-- Job --
Reproduce the records from the line with "Image resolution: width=653" to the line with "Action: pyautogui.click(x=870, y=19)", changing "warning triangle" to "alert triangle" and leaving everything else unchanged.

-- Supplied material --

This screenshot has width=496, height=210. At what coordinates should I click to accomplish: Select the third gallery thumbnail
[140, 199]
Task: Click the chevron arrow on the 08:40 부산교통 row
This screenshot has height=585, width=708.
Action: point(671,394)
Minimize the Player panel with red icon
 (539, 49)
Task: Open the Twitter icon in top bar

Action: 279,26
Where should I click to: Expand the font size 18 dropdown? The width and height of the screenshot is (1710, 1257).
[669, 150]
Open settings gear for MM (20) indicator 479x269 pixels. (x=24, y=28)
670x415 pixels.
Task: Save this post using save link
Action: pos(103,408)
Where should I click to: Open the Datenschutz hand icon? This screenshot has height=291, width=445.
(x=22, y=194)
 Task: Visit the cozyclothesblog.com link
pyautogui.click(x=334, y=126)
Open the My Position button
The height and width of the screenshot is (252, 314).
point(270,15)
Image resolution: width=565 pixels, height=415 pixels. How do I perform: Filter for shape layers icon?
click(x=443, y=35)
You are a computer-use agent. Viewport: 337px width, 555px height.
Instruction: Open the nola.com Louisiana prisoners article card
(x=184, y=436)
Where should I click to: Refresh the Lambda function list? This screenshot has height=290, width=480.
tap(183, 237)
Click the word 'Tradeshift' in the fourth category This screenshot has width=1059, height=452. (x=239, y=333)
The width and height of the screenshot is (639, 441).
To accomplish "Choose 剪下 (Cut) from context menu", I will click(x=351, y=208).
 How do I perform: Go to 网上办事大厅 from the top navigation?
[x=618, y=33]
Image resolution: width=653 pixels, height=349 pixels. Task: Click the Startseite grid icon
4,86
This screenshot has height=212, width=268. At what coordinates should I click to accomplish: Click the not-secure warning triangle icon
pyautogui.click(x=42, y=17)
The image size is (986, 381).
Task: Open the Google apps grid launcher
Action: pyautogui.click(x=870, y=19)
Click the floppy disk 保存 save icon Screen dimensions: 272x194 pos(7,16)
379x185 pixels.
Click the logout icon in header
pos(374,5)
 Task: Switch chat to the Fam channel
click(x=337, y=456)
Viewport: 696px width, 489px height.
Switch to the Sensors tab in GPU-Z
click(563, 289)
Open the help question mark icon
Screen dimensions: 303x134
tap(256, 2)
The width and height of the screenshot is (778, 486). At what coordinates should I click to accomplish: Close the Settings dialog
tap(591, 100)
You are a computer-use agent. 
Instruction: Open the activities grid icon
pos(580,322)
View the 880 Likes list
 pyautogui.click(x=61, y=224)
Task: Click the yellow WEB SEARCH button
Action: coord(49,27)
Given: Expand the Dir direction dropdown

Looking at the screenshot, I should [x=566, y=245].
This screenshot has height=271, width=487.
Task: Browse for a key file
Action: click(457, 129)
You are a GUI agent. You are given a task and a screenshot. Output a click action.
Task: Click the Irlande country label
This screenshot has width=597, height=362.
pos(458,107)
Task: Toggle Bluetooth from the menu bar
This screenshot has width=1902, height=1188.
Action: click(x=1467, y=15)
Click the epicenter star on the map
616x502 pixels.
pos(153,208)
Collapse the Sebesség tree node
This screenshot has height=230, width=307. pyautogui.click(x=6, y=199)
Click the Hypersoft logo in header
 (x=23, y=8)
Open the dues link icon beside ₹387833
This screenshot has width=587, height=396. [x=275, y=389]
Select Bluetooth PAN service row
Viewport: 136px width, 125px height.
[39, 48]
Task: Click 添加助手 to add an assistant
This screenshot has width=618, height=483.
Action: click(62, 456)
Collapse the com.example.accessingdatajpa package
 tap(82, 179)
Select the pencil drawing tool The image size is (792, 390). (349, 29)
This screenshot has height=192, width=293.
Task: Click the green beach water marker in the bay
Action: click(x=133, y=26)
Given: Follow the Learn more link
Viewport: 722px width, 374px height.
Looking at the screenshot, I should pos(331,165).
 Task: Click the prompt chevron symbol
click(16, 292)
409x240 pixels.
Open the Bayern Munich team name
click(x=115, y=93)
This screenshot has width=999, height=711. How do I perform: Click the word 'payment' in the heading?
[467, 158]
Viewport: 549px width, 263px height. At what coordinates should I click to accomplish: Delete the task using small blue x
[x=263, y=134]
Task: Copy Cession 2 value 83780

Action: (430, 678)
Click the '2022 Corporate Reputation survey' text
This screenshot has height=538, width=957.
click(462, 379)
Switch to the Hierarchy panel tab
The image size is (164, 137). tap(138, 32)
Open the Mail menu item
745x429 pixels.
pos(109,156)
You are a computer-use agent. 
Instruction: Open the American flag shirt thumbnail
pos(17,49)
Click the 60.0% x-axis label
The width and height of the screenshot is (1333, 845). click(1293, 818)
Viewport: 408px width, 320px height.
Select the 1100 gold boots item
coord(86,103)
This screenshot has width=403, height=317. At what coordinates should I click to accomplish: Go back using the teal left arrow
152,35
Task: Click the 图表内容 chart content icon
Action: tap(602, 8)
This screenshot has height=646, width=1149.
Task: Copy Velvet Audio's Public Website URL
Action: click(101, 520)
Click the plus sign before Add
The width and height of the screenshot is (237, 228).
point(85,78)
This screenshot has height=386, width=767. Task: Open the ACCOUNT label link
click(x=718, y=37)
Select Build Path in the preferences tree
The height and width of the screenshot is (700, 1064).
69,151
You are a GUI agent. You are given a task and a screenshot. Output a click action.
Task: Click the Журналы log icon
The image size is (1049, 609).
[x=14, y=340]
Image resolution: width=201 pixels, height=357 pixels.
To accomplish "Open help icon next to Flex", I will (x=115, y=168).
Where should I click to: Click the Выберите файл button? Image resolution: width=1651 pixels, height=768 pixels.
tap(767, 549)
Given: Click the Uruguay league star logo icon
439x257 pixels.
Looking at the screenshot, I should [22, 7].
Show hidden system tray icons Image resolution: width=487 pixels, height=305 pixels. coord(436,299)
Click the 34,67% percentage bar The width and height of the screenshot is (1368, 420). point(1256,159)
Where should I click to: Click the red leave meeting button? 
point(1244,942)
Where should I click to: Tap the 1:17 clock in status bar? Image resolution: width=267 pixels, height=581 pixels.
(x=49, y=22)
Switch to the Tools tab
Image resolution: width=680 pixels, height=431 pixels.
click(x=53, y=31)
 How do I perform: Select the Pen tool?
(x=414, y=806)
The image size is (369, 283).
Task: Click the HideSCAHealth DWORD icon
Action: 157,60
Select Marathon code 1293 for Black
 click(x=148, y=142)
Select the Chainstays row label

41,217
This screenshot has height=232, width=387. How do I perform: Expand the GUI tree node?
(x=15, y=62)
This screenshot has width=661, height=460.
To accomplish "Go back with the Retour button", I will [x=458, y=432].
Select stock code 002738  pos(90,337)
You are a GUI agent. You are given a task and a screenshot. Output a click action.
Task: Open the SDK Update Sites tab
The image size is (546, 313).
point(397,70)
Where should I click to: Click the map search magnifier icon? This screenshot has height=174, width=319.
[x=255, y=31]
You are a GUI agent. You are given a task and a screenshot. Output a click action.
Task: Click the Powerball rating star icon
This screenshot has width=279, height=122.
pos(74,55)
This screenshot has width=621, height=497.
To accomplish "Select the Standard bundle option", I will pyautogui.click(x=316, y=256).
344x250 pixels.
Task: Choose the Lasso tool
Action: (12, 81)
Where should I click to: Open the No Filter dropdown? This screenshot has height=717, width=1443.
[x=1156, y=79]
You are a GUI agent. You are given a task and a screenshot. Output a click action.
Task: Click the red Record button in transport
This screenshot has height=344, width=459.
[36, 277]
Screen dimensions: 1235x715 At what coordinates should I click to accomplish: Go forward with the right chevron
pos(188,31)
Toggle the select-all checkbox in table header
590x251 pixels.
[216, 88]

-- Exercise solution --
Image resolution: width=653 pixels, height=349 pixels. Task: Click the Startseite grid icon
4,86
This screenshot has height=212, width=268. At what coordinates should I click to accomplish: Click the not-secure alert triangle icon
pyautogui.click(x=42, y=17)
The image size is (986, 381).
Task: Open the Google apps grid launcher
Action: pyautogui.click(x=870, y=19)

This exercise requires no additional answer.